Esses lucrativos negócios paralelos da unidade militar, com seus aproximadamente 190 mil soldados ativos, foram posteriormente legalizados por uma emenda constitucional de 2004.

A Guarda Revolucionária foi então autorizada a assumir o controle de grandes porções de ativos estratégicos. Segundo estimativas, ela controla atualmente cerca de 50% da produção de petróleo do Irã. Dessa forma, esse Exército estruturado conseguiu criar um Estado paralelo autossuficiente.

O analista Faraj Sarkouhi afirma que, desde o início da guerra com o Iraque, a Guarda Revolucionária assumiu um "modelo híbrido de transição": a estrutura tradicional do Estado teocrático permanece como fachada, enquanto a Guarda Revolucionária controla os bastidores.

<><> Sem apoio popular

O povo iraniano, no entanto, está insatisfeito com o sistema. A população jovem, com idade média de 34,5 anos, foi praticamente forçada viver sob o regime Velayat-e Faghih desde a década de 1970. Os conflitos com o Ocidente e a guerra atual alimentam o descontentamento.

Com a economia estagnada, economistas preveem uma contração de 8,8% a 10% do PIB em 2026. A taxa de inflação em algumas partes do país ultrapassa os 80%. Estima-se que entre 22% e 50% dos iranianos já vivam abaixo da linha da pobreza.

"A maioria da população já se distanciou da ideologia dominante em sua vida privada", resumiu Faraj Sarkouhi. "O regime perdeu sua legitimidade política e ideológica há anos."

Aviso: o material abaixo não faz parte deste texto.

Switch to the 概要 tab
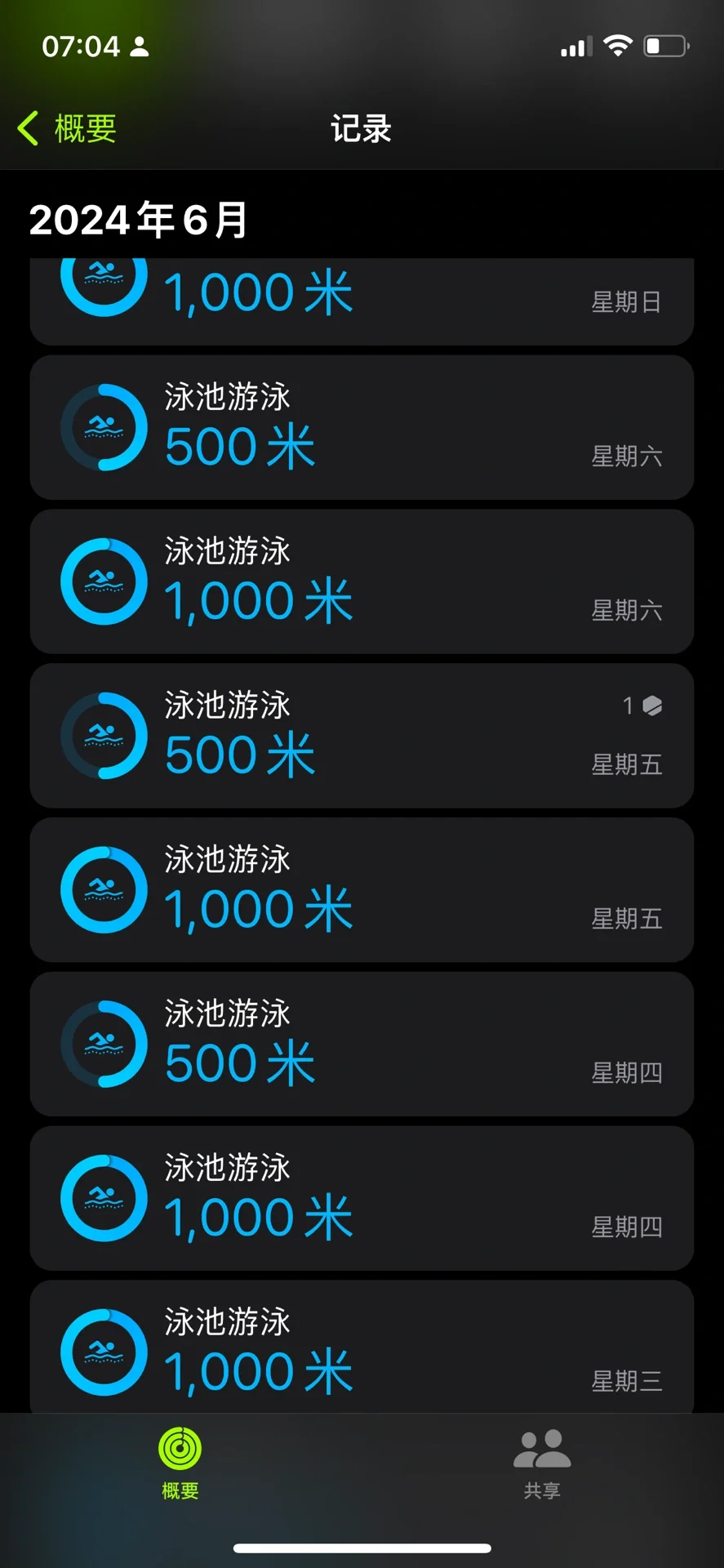Viewport: 724px width, 1568px height. click(180, 1463)
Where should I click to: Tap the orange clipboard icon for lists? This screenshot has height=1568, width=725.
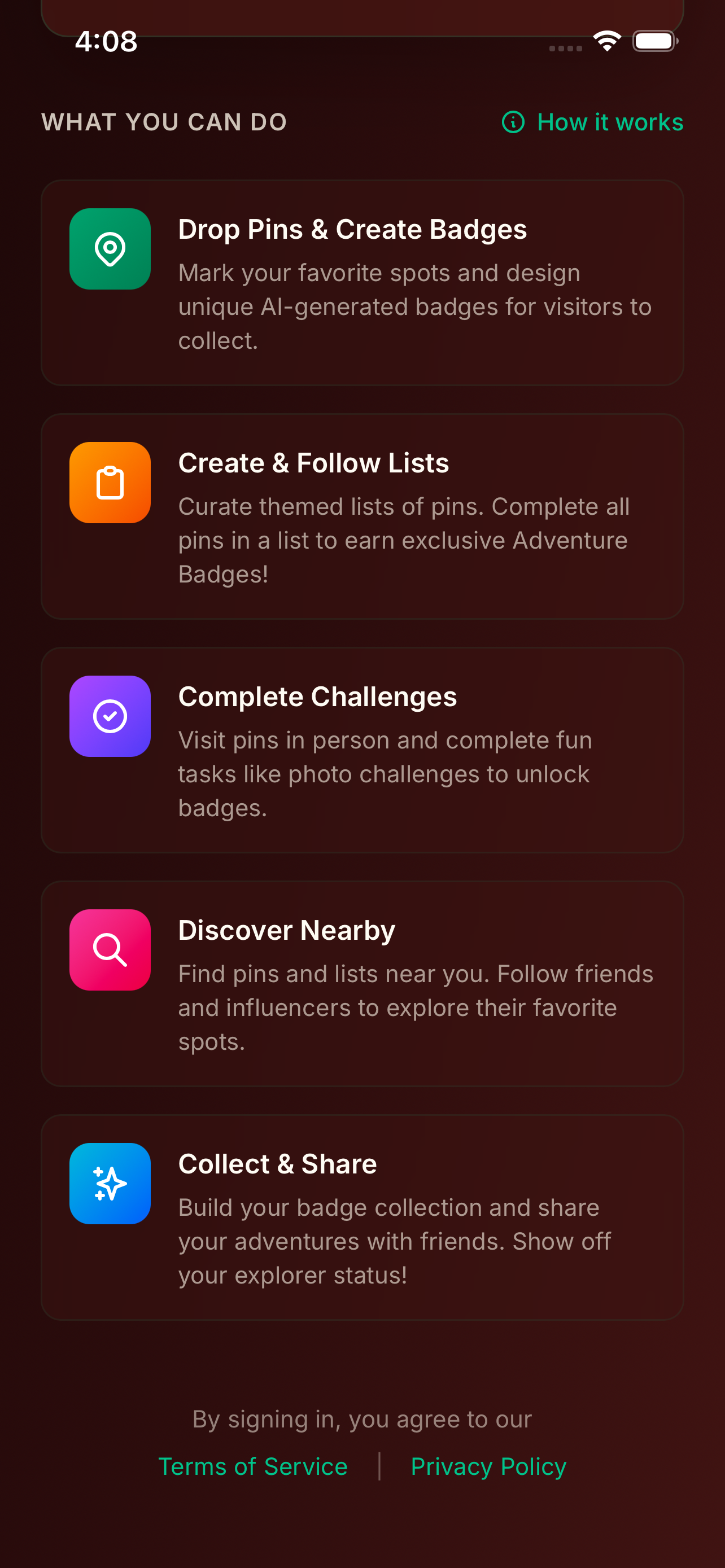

Segundo Golriz, cerca de 80% dos iranianos sentem profunda aversão ao sistema. A liderança religiosa reprimiu com violência armada as opiniões dissidentes da geração mais jovem, como, por exemplo, a ideia de que as mulheres não precisariam mais usar o véu islâmico em público.

Em 2022, jovem curda Mahsa Amini, de 23 anos, foi presa pela chamada polícia da moralidade por supostamente não usar o véu corretamente. Sua morte sob custódia policial, em decorrência da violência com que foi tratada, desencadeou uma onda de protestos que durou meses em todo o país.

As próprias instituições estatais já preveem novos protestos, à medida que o descontentamento continua a crescer. Ambos os analistas concordam que o país, em sua nova forma militar-religiosa, não é mais governável. Mas nenhum deles se atreve a prever como o país no Golfo Pérsico e seus 93 milhões de habitantes poderão encontrar o caminho para uma paz duradoura.